The interest and backing from like-minded individuals keen to see a film produced similar to the ones they grew up loving with an old school mentality approach even gained interest from Indiegogo, citing the campaign as a benchmark in crowd sourcing.
The movie is ultimately a B-movie horror, but that term isn’t necessarily something to look down upon, as Bonehill Road is elevated by Sheets’ choice as both writer and director.
The creature effects are impressive and trigger the perfect amount of nostalgia along the way, but it’s the heart of the story that is it’s strongest point and the journey that our two leads, Emily and her daughter Eden are forced to go through in their fight for survival.
They flee from an abusive husband/father only to jump out with the pan and into the fire when they encounter a murderous psychopath who has a number of women tied up in his home. In this one moment, Bonehill Road turns from your typical werewolf flick to a story about female empowerment. A genius stroke from Sheets as it makes the movie not only contemporary and relevant in todays climate, but also cuts to the pointy end of sexual oppression that is so often overlooked in the news and media. The women must bond together in their suffering and rise up against the constant wave of male dominance in order to survive. It’s a shame then that the Gramps character has to make an entrance to help initiate a rescue. It may have been cool to have a gender swap here to and have Granny coming in to aid, and leverage off the classic wolf story, Little Red Riding Hood a touch. Then again, that road has already been travelled to a degree with Neil Jordan’s A Company of Wolves, so who am I to judge?
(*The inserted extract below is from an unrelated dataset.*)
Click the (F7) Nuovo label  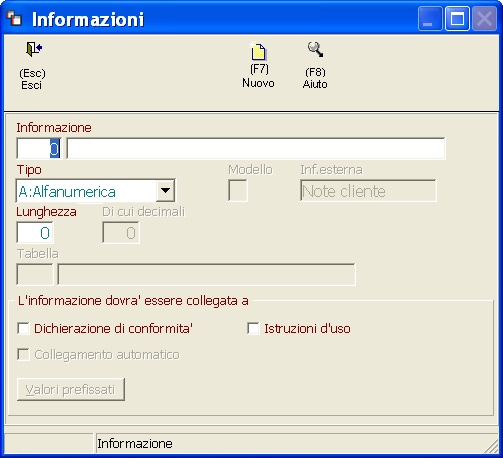pyautogui.click(x=258, y=76)
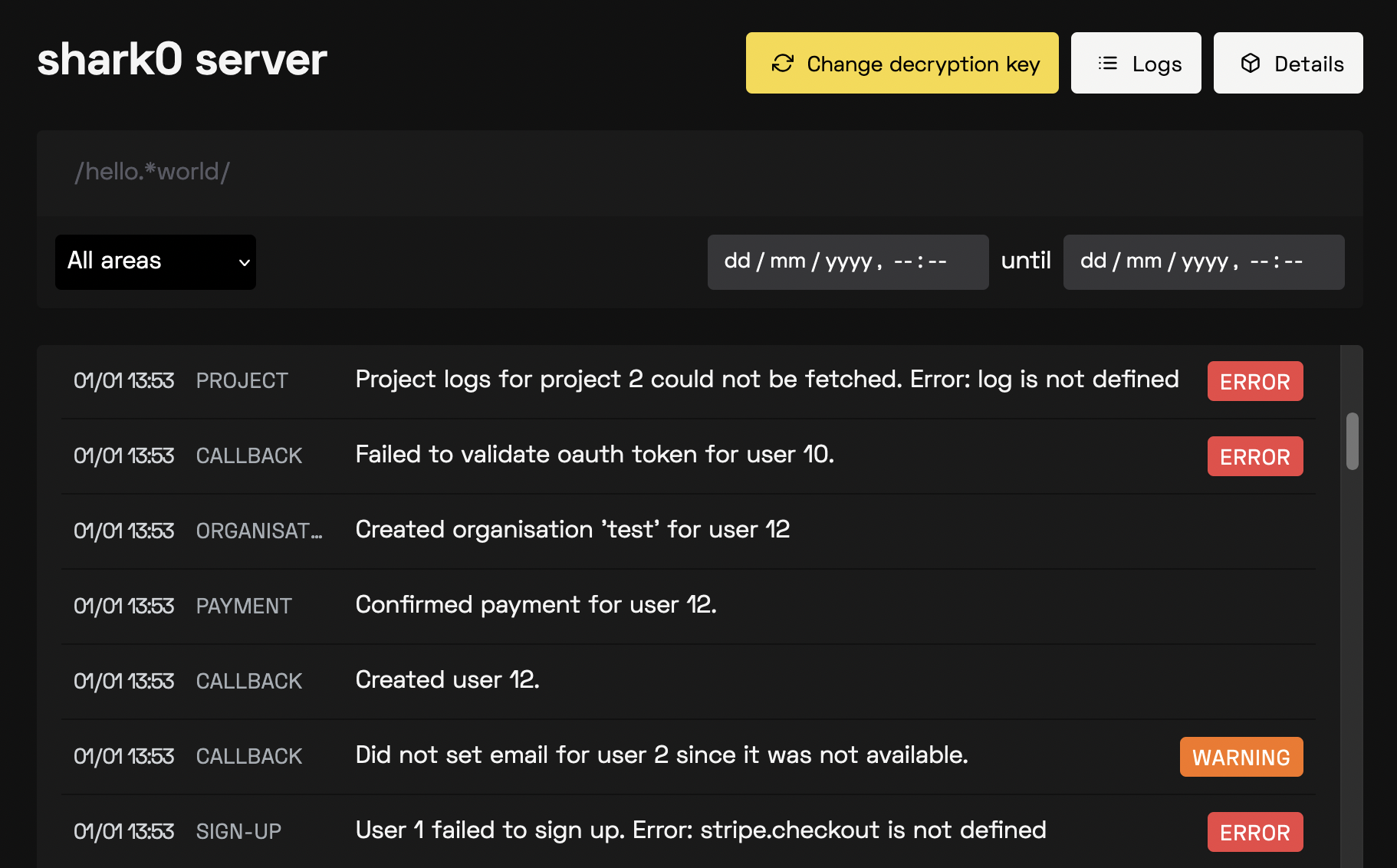Click ERROR badge on project logs entry
The width and height of the screenshot is (1397, 868).
click(1254, 381)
When the werewolves do come and they do as a pack, as our victims are hold up inside the house, they attack from every where, heightening that feeling of societies judgement and vitriol towards victims of sexual and domestic violence comes crashing through the walls with no direction or safety on the apparent horizon.
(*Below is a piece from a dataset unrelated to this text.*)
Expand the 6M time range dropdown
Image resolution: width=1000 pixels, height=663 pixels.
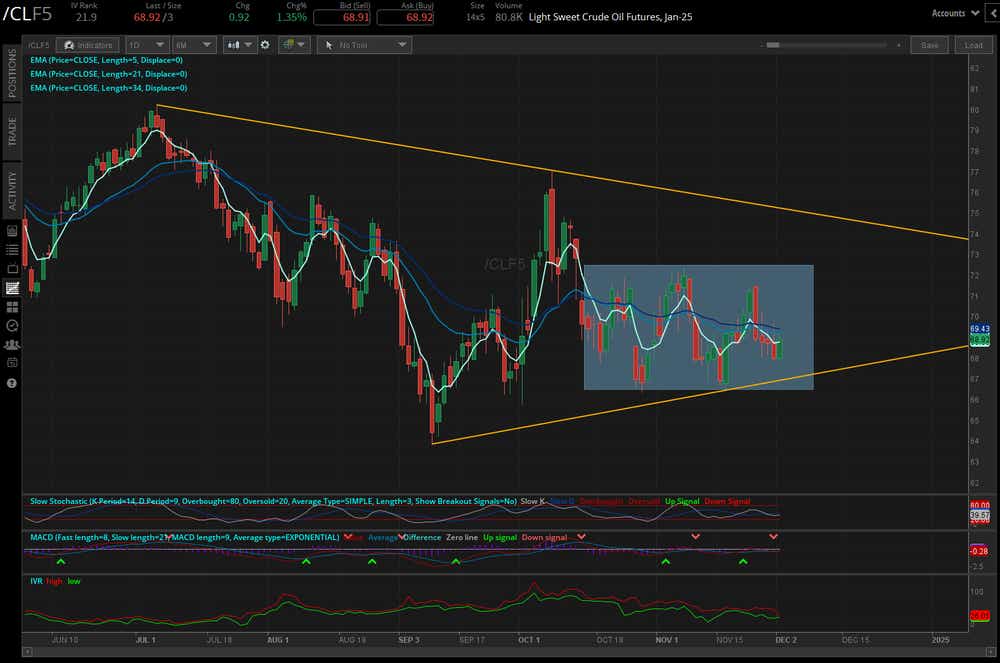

Throw in the casting of a name in the horror circuit with Linnea Quigley (Return of the Living Dead) as one of the fellow kidnapped victims and Sheets provides some further leverage in bringing in a wider fan base to Bonehill Road, proving that not only is he one of the most likeable directors in the business but also one of the smartest.


The Diagnosis:

Todd Sheets brings a bout of old school werewolf horror to the B movie scene packed with practical effects, and offers a strong heart that beats with purpose offering a fresh take on a tried and tested genre.